Stored records
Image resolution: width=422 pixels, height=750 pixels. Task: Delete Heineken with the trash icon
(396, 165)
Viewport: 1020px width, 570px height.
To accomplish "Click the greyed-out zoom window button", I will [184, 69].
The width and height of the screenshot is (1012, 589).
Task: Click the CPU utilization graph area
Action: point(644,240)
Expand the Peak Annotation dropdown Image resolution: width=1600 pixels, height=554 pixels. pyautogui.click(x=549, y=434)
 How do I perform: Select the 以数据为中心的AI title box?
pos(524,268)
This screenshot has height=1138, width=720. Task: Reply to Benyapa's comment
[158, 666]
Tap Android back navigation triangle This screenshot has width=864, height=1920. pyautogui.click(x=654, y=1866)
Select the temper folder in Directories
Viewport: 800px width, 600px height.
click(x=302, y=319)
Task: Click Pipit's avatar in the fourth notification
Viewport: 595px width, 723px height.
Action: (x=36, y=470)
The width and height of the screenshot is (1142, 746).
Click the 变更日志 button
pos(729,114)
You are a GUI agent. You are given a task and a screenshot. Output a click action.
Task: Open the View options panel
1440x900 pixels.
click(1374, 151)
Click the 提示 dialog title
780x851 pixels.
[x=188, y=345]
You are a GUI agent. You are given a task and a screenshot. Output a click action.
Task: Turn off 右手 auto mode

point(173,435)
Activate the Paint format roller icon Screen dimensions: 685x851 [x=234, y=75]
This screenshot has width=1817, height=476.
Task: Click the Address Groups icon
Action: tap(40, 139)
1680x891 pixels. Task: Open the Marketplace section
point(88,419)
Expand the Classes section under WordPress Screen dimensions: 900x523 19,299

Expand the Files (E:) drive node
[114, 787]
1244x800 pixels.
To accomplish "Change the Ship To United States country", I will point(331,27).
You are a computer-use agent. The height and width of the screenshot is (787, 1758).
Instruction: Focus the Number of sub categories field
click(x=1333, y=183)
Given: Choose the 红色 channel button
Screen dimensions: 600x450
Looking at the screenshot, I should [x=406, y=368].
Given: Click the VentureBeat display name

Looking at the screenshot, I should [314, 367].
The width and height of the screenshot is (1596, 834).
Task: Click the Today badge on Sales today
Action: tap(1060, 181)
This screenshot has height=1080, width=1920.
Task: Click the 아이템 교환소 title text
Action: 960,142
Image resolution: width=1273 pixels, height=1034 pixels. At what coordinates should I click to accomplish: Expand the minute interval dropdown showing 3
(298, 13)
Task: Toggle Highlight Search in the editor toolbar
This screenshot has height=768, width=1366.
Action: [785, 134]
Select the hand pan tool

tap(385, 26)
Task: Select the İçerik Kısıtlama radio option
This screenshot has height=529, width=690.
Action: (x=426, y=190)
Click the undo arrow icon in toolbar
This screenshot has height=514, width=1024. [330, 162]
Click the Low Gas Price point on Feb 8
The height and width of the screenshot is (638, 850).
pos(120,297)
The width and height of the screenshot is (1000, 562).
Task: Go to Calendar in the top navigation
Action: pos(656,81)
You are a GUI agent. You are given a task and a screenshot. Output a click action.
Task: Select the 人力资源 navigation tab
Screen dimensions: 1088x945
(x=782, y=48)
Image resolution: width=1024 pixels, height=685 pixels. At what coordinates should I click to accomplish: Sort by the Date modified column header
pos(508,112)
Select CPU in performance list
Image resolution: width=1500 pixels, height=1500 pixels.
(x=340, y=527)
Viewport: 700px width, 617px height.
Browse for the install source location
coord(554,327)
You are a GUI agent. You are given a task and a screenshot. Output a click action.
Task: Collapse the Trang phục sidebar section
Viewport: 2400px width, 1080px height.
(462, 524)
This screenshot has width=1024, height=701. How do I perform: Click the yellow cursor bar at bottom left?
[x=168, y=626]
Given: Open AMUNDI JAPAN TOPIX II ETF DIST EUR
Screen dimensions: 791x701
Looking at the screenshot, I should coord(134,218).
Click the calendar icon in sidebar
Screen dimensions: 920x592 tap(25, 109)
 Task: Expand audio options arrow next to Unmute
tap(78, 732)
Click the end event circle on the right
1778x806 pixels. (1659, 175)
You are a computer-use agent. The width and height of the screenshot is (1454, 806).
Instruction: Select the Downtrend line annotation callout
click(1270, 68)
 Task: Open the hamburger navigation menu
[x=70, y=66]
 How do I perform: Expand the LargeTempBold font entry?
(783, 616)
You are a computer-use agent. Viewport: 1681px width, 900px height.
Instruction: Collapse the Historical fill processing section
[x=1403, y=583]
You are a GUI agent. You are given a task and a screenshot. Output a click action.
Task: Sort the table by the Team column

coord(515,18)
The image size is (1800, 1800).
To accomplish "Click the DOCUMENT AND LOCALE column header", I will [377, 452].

Activity
Return the data above in full. Keep every line exactly as it is.

Written answer
Image resolution: width=422 pixels, height=750 pixels. Task: Delete Heineken with the trash icon
(396, 165)
Viewport: 1020px width, 570px height.
To accomplish "Click the greyed-out zoom window button", I will [184, 69].
The width and height of the screenshot is (1012, 589).
Task: Click the CPU utilization graph area
Action: point(644,240)
Expand the Peak Annotation dropdown Image resolution: width=1600 pixels, height=554 pixels. pyautogui.click(x=549, y=434)
 How do I perform: Select the 以数据为中心的AI title box?
pos(524,268)
This screenshot has height=1138, width=720. Task: Reply to Benyapa's comment
[158, 666]
Tap Android back navigation triangle This screenshot has width=864, height=1920. pyautogui.click(x=654, y=1866)
Select the temper folder in Directories
Viewport: 800px width, 600px height.
click(x=302, y=319)
Task: Click Pipit's avatar in the fourth notification
Viewport: 595px width, 723px height.
Action: (x=36, y=470)
The width and height of the screenshot is (1142, 746).
Click the 变更日志 button
pos(729,114)
You are a GUI agent. You are given a task and a screenshot. Output a click action.
Task: Open the View options panel
1440x900 pixels.
click(1374, 151)
Click the 提示 dialog title
780x851 pixels.
[x=188, y=345]
You are a GUI agent. You are given a task and a screenshot. Output a click action.
Task: Turn off 右手 auto mode

point(173,435)
Activate the Paint format roller icon Screen dimensions: 685x851 [x=234, y=75]
This screenshot has width=1817, height=476.
Task: Click the Address Groups icon
Action: tap(40, 139)
1680x891 pixels. Task: Open the Marketplace section
point(88,419)
Expand the Classes section under WordPress Screen dimensions: 900x523 19,299

Expand the Files (E:) drive node
[114, 787]
1244x800 pixels.
To accomplish "Change the Ship To United States country", I will point(331,27).
You are a computer-use agent. The height and width of the screenshot is (787, 1758).
Instruction: Focus the Number of sub categories field
click(x=1333, y=183)
Given: Choose the 红色 channel button
Screen dimensions: 600x450
Looking at the screenshot, I should [x=406, y=368].
Given: Click the VentureBeat display name

Looking at the screenshot, I should [314, 367].
The width and height of the screenshot is (1596, 834).
Task: Click the Today badge on Sales today
Action: tap(1060, 181)
This screenshot has height=1080, width=1920.
Task: Click the 아이템 교환소 title text
Action: 960,142
Image resolution: width=1273 pixels, height=1034 pixels. At what coordinates should I click to accomplish: Expand the minute interval dropdown showing 3
(298, 13)
Task: Toggle Highlight Search in the editor toolbar
This screenshot has height=768, width=1366.
Action: [785, 134]
Select the hand pan tool

tap(385, 26)
Task: Select the İçerik Kısıtlama radio option
This screenshot has height=529, width=690.
Action: (x=426, y=190)
Click the undo arrow icon in toolbar
This screenshot has height=514, width=1024. [330, 162]
Click the Low Gas Price point on Feb 8
The height and width of the screenshot is (638, 850).
pos(120,297)
The width and height of the screenshot is (1000, 562).
Task: Go to Calendar in the top navigation
Action: pos(656,81)
You are a GUI agent. You are given a task and a screenshot. Output a click action.
Task: Select the 人力资源 navigation tab
Screen dimensions: 1088x945
(x=782, y=48)
Image resolution: width=1024 pixels, height=685 pixels. At what coordinates should I click to accomplish: Sort by the Date modified column header
pos(508,112)
Select CPU in performance list
Image resolution: width=1500 pixels, height=1500 pixels.
(x=340, y=527)
Viewport: 700px width, 617px height.
Browse for the install source location
coord(554,327)
You are a GUI agent. You are given a task and a screenshot. Output a click action.
Task: Collapse the Trang phục sidebar section
Viewport: 2400px width, 1080px height.
(462, 524)
This screenshot has width=1024, height=701. How do I perform: Click the yellow cursor bar at bottom left?
[x=168, y=626]
Given: Open AMUNDI JAPAN TOPIX II ETF DIST EUR
Screen dimensions: 791x701
Looking at the screenshot, I should coord(134,218).
Click the calendar icon in sidebar
Screen dimensions: 920x592 tap(25, 109)
 Task: Expand audio options arrow next to Unmute
tap(78, 732)
Click the end event circle on the right
1778x806 pixels. (1659, 175)
You are a computer-use agent. The width and height of the screenshot is (1454, 806).
Instruction: Select the Downtrend line annotation callout
click(1270, 68)
 Task: Open the hamburger navigation menu
[x=70, y=66]
 How do I perform: Expand the LargeTempBold font entry?
(783, 616)
You are a computer-use agent. Viewport: 1681px width, 900px height.
Instruction: Collapse the Historical fill processing section
[x=1403, y=583]
You are a GUI agent. You are given a task and a screenshot. Output a click action.
Task: Sort the table by the Team column

coord(515,18)
The image size is (1800, 1800).
To accomplish "Click the DOCUMENT AND LOCALE column header", I will [377, 452].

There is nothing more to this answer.